Monday, Apr. 23, 1951

Enter CMP

After weeks of crying wolf, Manly Fleischmann, boss of the National Production Authority, last week trotted out his Controlled Materials Plan. Its howl seemed to be worse than its bite. Starting July 1, CMP will tightly control all steel, copper and aluminum in defense production, thus put an end to the tangle of stopgap priorities NPA has used up to now. But civilian producers will be untouched by CMP under the present plan. They will be left to scramble for the metals that are left over, but whether the metals will be the bulk--or only a small part--of the supply is still up in the air.

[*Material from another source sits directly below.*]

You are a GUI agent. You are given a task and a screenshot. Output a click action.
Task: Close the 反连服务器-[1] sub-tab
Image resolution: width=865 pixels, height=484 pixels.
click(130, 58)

Beginning May 1 and every three months from then on, said Fleischmann, defense producers will have to tell NPA in advance exactly how much steel, copper and aluminum will be needed in the next quarter. The Defense Production Administration* will make sure that the manufacturers will get what they need for defense by earmarking the metals for them. Instead of priorities, which were merely "hunting licenses" for scarce materials, manufacturers will get what Fleischmann calls "cashier's checks" to draw the metal they need from the set-aside supply. The present cuts in steel, zinc, copper, etc. for civilian producers (TiME, March 5) will be continued, may even be deepened when CMP is in effect.

NPA Administrator Fleischmann knows as well as anyone that thus far CMP is little more than a plan on paper. It is far from the tight, overall CMP of World War II, since no one has yet decided exactly how much metal will be siphoned away from civilian production for defense. Said Fleischmann: "The really tough decisions have not been made yet."

* Whose chief, 58-year-old William H. Harrison, resigned last week because of ill health.